#### Requirements
Render the part of the records that opens with the line containing "What do you see at coordinates (1255, 331)" and closes with the line containing "Image resolution: width=1920 pixels, height=1030" as a JSON list of strings, one string per line and blank lines omitted.

#### Stored rows
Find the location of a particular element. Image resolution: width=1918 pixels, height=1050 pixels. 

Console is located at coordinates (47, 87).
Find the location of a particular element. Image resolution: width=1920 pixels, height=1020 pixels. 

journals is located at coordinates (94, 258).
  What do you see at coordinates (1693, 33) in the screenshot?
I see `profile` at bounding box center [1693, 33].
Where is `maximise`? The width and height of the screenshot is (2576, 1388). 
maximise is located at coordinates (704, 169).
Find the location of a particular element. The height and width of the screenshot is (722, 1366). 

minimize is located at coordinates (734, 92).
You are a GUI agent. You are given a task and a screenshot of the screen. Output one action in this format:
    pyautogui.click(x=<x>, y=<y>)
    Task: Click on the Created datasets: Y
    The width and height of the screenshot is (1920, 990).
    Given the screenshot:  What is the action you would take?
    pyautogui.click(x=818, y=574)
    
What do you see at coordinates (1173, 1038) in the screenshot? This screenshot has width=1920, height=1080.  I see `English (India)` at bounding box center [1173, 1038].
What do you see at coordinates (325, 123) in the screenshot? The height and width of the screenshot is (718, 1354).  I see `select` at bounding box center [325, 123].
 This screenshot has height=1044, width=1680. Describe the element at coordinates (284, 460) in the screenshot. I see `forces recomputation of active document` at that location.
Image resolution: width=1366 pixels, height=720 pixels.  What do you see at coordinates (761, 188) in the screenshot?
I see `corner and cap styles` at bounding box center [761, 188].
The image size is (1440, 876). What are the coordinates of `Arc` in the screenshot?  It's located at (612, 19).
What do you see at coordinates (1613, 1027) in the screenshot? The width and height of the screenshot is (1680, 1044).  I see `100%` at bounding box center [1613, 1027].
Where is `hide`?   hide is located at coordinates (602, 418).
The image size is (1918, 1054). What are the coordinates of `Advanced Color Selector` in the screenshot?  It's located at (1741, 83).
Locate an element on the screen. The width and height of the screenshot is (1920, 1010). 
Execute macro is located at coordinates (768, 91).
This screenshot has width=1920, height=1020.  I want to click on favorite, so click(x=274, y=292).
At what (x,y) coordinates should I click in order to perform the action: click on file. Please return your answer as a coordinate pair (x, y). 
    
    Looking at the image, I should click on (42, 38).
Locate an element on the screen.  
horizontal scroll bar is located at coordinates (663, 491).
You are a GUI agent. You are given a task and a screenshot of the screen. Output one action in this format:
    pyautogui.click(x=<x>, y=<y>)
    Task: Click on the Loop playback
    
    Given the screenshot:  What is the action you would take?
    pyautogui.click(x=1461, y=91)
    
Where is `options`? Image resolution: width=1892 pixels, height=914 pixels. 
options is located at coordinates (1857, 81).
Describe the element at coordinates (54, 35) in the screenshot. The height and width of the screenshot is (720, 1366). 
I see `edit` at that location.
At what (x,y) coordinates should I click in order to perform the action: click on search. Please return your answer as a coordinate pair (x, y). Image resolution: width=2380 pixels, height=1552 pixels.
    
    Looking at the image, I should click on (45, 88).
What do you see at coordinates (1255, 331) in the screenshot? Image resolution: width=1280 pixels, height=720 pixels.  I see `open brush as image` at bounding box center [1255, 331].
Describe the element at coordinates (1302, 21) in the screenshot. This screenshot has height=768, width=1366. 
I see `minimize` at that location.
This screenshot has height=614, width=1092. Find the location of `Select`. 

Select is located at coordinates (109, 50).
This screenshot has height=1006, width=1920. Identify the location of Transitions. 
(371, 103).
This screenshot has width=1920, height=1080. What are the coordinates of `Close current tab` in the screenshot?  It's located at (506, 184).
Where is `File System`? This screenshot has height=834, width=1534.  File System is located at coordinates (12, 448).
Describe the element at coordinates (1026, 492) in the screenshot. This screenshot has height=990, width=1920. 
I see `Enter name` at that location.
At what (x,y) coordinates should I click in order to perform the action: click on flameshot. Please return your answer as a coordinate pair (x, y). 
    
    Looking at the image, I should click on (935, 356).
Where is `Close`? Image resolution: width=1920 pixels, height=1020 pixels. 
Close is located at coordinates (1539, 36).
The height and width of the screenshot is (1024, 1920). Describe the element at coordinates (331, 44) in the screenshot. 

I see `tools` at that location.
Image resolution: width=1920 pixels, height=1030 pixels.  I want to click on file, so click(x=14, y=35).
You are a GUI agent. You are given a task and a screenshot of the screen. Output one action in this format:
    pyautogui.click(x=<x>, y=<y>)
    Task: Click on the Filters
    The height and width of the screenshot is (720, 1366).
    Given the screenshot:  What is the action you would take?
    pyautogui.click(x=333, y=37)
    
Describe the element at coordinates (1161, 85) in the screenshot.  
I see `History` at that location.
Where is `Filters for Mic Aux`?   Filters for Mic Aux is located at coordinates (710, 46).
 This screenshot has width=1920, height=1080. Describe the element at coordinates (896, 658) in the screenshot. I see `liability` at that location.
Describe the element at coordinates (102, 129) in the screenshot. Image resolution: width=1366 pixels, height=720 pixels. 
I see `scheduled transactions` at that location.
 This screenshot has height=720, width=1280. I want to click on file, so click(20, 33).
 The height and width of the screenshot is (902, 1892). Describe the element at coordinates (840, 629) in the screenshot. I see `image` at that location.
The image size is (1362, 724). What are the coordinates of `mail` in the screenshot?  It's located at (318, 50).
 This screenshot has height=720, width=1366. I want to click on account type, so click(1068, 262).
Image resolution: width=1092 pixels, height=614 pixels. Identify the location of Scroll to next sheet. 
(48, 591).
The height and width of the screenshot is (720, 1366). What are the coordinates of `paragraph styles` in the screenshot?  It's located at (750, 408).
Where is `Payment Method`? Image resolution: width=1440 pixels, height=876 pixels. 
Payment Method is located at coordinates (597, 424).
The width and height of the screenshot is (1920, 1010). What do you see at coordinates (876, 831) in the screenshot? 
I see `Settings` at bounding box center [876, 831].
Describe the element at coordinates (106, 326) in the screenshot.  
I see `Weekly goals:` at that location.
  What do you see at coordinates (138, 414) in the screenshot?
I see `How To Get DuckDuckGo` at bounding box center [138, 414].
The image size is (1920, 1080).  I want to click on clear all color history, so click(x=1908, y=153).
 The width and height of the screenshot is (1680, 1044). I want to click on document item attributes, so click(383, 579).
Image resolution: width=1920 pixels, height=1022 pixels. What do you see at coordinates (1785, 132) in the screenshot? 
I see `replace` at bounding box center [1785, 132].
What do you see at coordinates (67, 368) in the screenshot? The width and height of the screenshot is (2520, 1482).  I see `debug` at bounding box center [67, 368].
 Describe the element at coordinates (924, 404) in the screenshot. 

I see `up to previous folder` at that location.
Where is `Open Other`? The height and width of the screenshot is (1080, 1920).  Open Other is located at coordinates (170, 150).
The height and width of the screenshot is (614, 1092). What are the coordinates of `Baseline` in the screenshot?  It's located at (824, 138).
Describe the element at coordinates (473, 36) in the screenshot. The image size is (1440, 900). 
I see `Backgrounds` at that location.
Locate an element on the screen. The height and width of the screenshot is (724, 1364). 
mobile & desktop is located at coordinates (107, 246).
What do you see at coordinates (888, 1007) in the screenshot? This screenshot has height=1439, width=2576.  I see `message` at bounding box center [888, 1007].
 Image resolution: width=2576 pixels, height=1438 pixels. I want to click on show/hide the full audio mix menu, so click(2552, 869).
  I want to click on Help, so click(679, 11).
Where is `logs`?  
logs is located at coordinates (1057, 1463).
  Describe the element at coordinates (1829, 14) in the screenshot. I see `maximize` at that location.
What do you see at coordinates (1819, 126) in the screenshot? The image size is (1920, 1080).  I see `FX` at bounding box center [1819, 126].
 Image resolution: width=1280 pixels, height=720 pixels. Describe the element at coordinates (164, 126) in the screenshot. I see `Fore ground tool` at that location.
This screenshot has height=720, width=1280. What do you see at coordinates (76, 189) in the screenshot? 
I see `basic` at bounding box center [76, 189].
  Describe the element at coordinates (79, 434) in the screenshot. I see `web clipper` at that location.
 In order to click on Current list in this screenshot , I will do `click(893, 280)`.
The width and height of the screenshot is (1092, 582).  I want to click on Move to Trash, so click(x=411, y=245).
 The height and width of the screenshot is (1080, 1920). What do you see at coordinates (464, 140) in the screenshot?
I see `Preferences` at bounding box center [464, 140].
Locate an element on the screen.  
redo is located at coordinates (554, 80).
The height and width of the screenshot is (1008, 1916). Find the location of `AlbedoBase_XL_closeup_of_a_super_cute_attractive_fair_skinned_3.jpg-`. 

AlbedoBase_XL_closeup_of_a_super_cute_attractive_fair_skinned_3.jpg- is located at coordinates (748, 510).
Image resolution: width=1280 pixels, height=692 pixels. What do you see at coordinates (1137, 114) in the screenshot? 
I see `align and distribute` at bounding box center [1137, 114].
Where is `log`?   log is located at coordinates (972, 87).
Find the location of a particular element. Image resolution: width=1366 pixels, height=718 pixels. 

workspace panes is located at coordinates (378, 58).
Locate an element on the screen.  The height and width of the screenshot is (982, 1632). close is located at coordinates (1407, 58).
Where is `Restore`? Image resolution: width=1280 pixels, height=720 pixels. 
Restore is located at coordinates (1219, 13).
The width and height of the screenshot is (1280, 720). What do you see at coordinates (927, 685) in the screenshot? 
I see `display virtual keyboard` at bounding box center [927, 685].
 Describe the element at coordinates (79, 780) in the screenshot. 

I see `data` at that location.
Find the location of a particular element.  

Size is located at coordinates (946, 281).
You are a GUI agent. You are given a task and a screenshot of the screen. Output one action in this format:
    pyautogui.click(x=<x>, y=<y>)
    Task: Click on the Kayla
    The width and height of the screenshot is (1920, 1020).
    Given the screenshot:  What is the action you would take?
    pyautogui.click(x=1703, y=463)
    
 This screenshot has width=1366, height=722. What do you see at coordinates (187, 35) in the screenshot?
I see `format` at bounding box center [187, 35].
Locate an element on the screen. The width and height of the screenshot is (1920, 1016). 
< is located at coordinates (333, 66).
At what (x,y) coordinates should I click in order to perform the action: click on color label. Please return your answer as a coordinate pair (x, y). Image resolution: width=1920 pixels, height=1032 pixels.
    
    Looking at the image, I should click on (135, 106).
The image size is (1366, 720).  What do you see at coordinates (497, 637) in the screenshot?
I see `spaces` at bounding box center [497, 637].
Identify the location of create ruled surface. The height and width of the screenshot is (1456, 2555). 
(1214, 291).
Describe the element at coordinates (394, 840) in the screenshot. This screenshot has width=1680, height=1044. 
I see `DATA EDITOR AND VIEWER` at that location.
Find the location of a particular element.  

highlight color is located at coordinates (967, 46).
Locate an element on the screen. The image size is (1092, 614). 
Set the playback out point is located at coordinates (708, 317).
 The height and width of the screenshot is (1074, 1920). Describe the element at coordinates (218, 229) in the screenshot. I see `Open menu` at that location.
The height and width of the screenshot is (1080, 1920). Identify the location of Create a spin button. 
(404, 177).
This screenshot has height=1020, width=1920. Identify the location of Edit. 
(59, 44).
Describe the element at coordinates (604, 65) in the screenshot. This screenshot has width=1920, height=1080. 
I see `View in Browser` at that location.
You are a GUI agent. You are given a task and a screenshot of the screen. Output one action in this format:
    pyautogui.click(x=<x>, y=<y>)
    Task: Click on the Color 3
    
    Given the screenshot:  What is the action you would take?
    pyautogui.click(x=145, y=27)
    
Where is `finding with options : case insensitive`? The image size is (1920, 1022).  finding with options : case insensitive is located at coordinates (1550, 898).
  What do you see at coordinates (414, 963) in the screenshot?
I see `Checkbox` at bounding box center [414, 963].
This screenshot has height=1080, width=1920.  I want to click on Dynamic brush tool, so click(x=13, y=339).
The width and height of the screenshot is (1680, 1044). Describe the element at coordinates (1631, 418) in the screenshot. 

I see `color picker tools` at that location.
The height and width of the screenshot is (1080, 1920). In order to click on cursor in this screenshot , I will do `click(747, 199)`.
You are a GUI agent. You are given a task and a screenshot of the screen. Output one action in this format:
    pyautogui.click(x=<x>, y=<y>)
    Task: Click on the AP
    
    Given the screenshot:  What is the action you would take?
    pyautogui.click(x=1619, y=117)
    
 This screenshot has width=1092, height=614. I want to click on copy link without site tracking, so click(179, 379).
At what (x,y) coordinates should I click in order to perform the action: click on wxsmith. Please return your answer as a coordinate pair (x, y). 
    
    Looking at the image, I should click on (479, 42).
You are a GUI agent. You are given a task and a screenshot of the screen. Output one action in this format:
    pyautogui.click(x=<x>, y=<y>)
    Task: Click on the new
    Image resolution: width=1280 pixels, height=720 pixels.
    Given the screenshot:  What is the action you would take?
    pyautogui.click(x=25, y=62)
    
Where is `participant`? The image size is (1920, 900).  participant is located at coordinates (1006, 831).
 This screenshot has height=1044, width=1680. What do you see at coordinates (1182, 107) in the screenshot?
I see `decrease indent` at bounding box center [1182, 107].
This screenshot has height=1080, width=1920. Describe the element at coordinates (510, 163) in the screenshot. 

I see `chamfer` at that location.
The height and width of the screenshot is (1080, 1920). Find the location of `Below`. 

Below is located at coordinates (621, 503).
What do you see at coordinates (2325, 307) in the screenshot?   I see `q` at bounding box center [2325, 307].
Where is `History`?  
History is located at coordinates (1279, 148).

#### Full answer
[
  "What do you see at coordinates (1255, 331) in the screenshot? Image resolution: width=1280 pixels, height=720 pixels.  I see `open brush as image` at bounding box center [1255, 331].",
  "Describe the element at coordinates (1302, 21) in the screenshot. This screenshot has height=768, width=1366. ",
  "I see `minimize` at that location.",
  "This screenshot has height=614, width=1092. Find the location of `Select`. ",
  "Select is located at coordinates (109, 50).",
  "This screenshot has height=1006, width=1920. Identify the location of Transitions. ",
  "(371, 103).",
  "This screenshot has width=1920, height=1080. What are the coordinates of `Close current tab` in the screenshot?  It's located at (506, 184).",
  "Where is `File System`? This screenshot has height=834, width=1534.  File System is located at coordinates (12, 448).",
  "Describe the element at coordinates (1026, 492) in the screenshot. This screenshot has height=990, width=1920. ",
  "I see `Enter name` at that location.",
  "At what (x,y) coordinates should I click in order to perform the action: click on flameshot. Please return your answer as a coordinate pair (x, y). ",
  "    Looking at the image, I should click on (935, 356).",
  "Where is `Close`? Image resolution: width=1920 pixels, height=1020 pixels. ",
  "Close is located at coordinates (1539, 36).",
  "The height and width of the screenshot is (1024, 1920). Describe the element at coordinates (331, 44) in the screenshot. ",
  "I see `tools` at that location.",
  "Image resolution: width=1920 pixels, height=1030 pixels.  I want to click on file, so click(x=14, y=35)."
]